Cahaya dari setitik harapan

Rian feb rino
Chapter #3

Di Antara Roti Kering dan Harapan

Pagi masih gelap saat alarm murah di pojok tikar Danu berdenting pelan. Ia bangkit perlahan, menggosok mata, lalu duduk termenung beberapa detik. Hawa dingin menusuk kulit, tapi Danu tahu tak bisa berlama-lama. Ada roti kering yang harus dijual, dan jarak ke sekolah masih jauh seperti biasa.


Ia menuju dapur sempit yang hanya berisi kompor minyak dan lemari kayu reyot. Di dalam plastik hitam tergantung, tersisa dua puluh potong roti kering buatan Bu Sumi yang dititipkan padanya setiap pagi.

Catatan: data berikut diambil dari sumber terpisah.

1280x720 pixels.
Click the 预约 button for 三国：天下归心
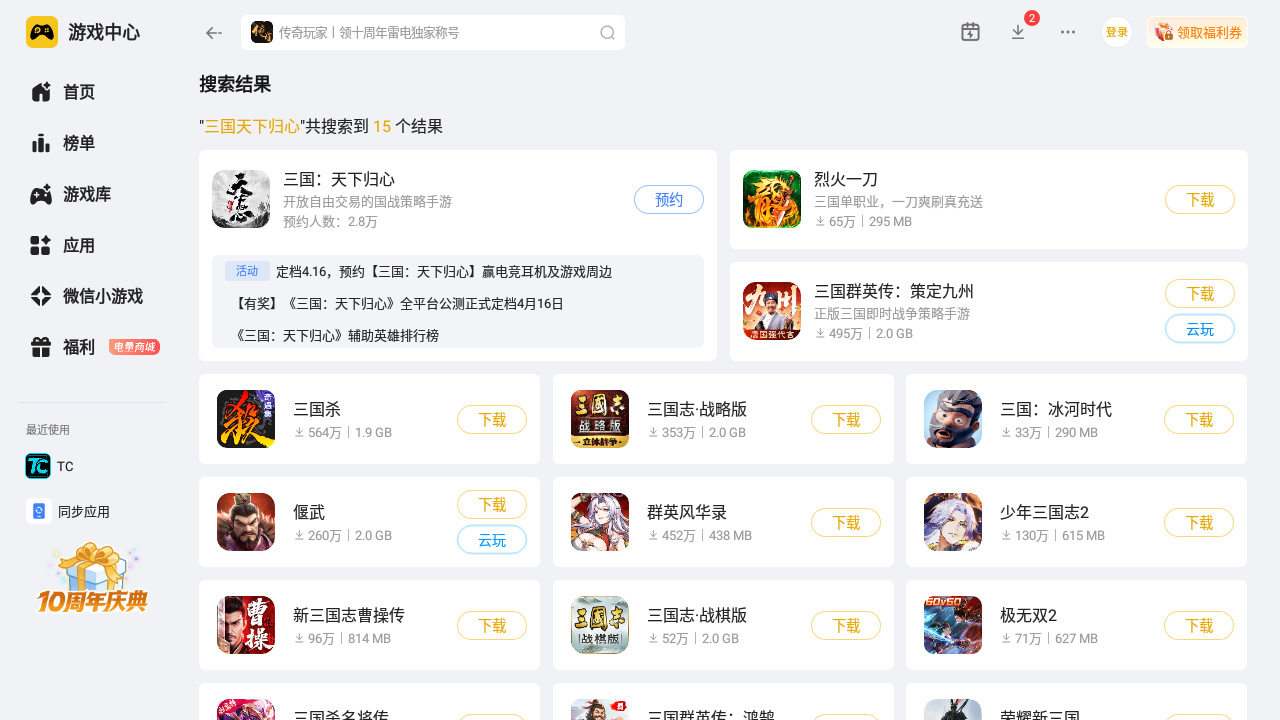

Roti itu dijajakan dari rumah ke rumah, warung ke warung, dengan harga seribu rupiah per potong. Untuk setiap lima potong yang terjual, Danu dapat komisi seribu. Jumlah yang kecil, tapi cukup untuk membeli beras setengah liter atau sabun cuci.


Danu menggantung plastik roti di setang sepedanya. Sepeda tua itu peninggalan tetangga sebelah yang sudah pindah kota—ban depannya sering bocor, tapi Danu selalu membawa pompa kecil di tasnya.



---


“Roti kering... seribu satu!” teriaknya lirih di depan warung pertama.


“Roti kamu keras kayak batu, Nu,” kata ibu warung sambil tertawa.


Danu ikut tersenyum. “Biar keras asal kenyang, Bu.”


Setiap kali menjajakan dagangan, Danu melatih kesabarannya. Kadang ada yang beli, kadang hanya tatapan iba. Tapi yang paling membuat hatinya perih adalah tatapan kasihan yang berubah jadi pengusiran halus:


“Danu, sini... ambil ini aja,” kata seorang ibu muda, memberinya sekeping uang logam. “Gak usah jualan terus. Kamu sekolah aja yang bener.”


Danu hanya bisa menunduk. Ia memang ingin sekolah sungguh-sungguh. Tapi dunia tak memberi pilihan semewah itu. Ia butuh uang untuk tetap bertahan hidup.